* PROBLEM TO SOLVE:
All lines from the one that has "At what coordinates" onward to the end of the records below are to be returned exactly; pictures are to be skipped.

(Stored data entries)
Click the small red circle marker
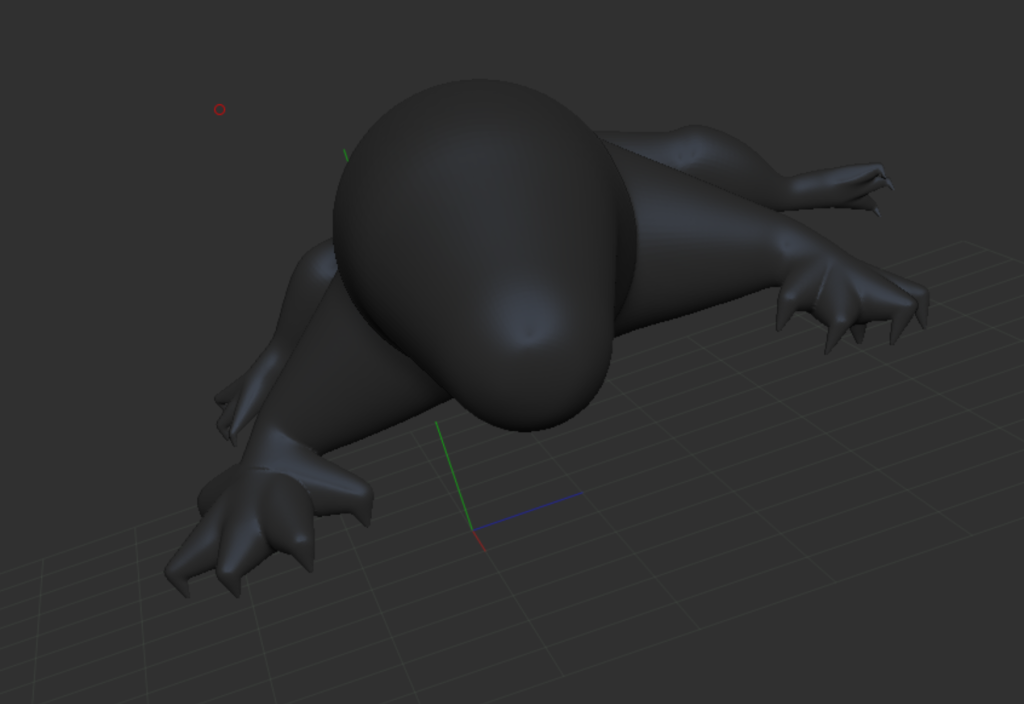 [220, 110]
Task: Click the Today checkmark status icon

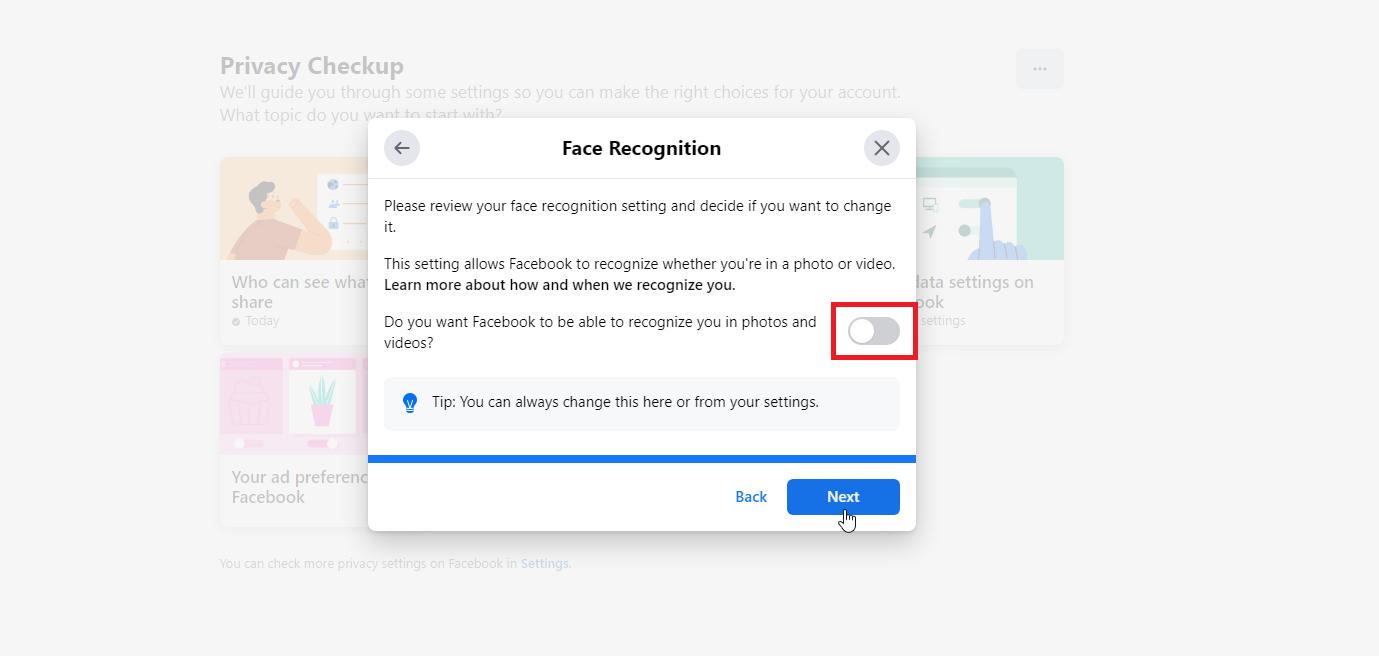Action: 236,322
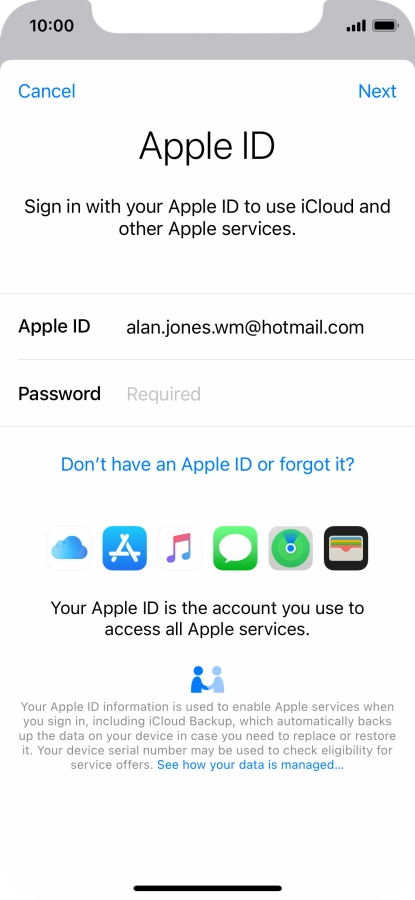Go to Next step
This screenshot has width=415, height=900.
(377, 91)

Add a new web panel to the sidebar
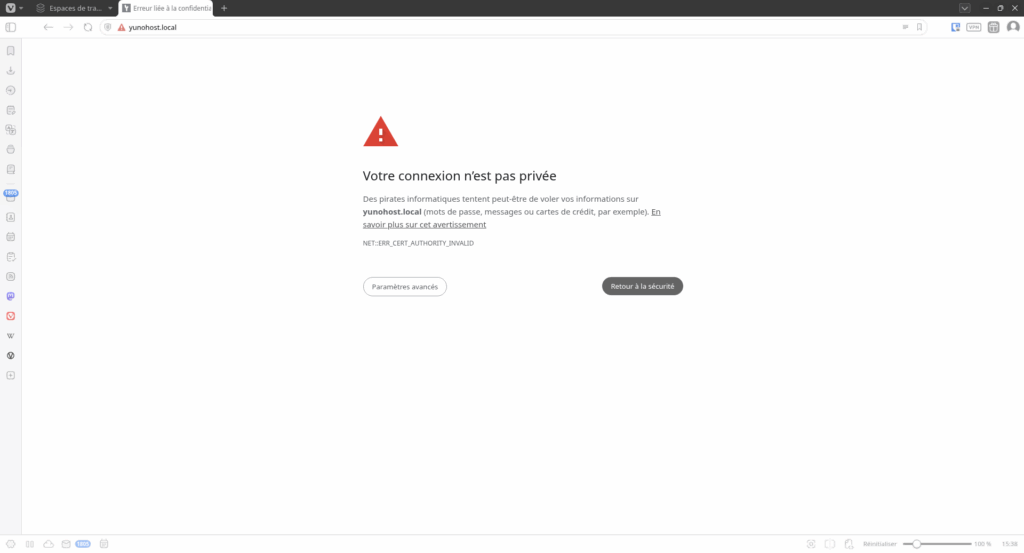pyautogui.click(x=10, y=375)
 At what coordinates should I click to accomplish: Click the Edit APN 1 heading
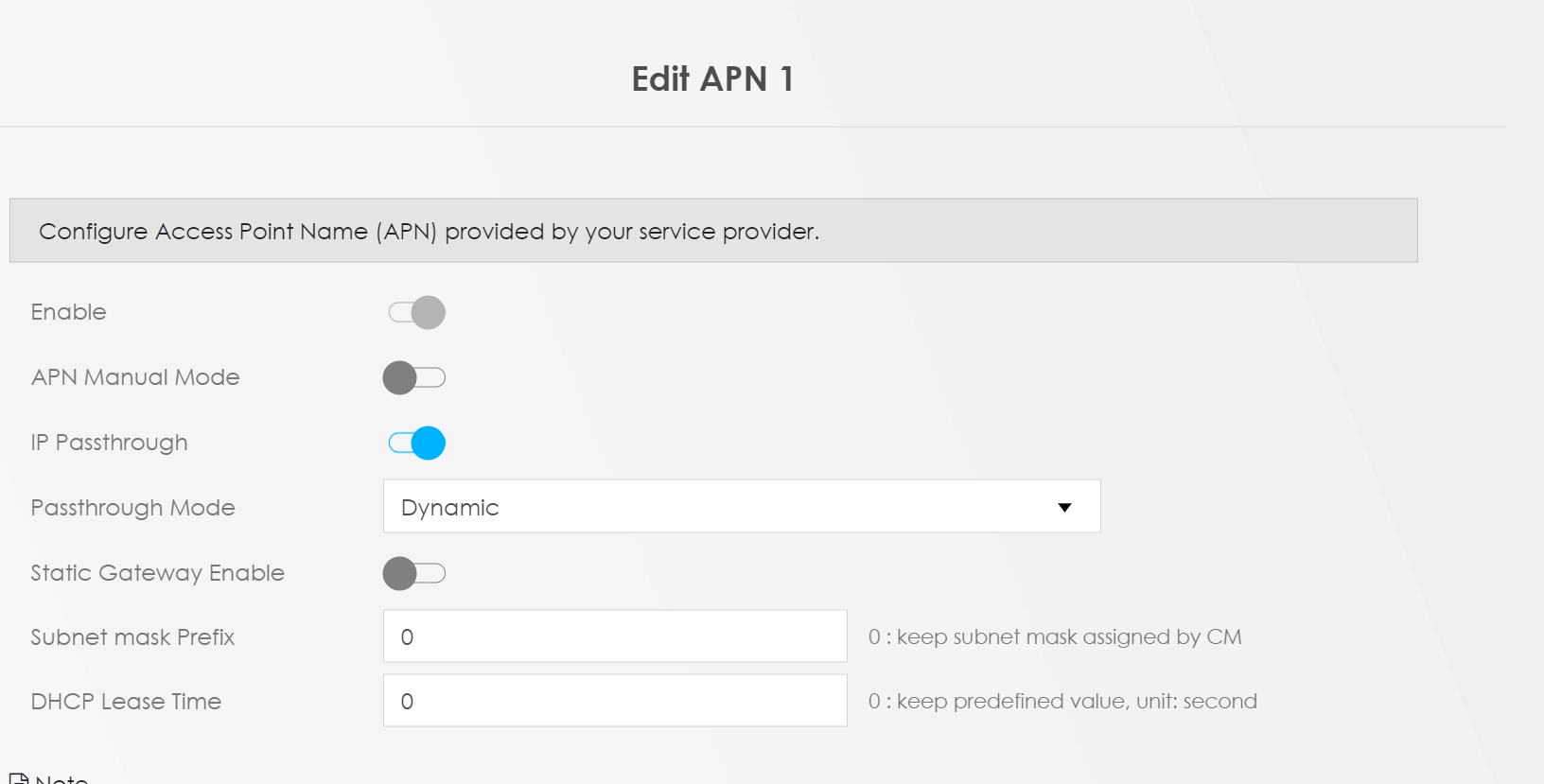tap(712, 78)
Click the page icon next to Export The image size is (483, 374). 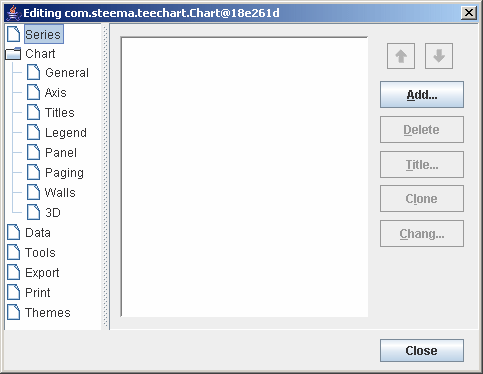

* WRITTEN RESPONSE:
 At what coordinates should I click to accomplish: Click the Edit APN 1 heading
tap(712, 78)
Click the page icon next to Export The image size is (483, 374). 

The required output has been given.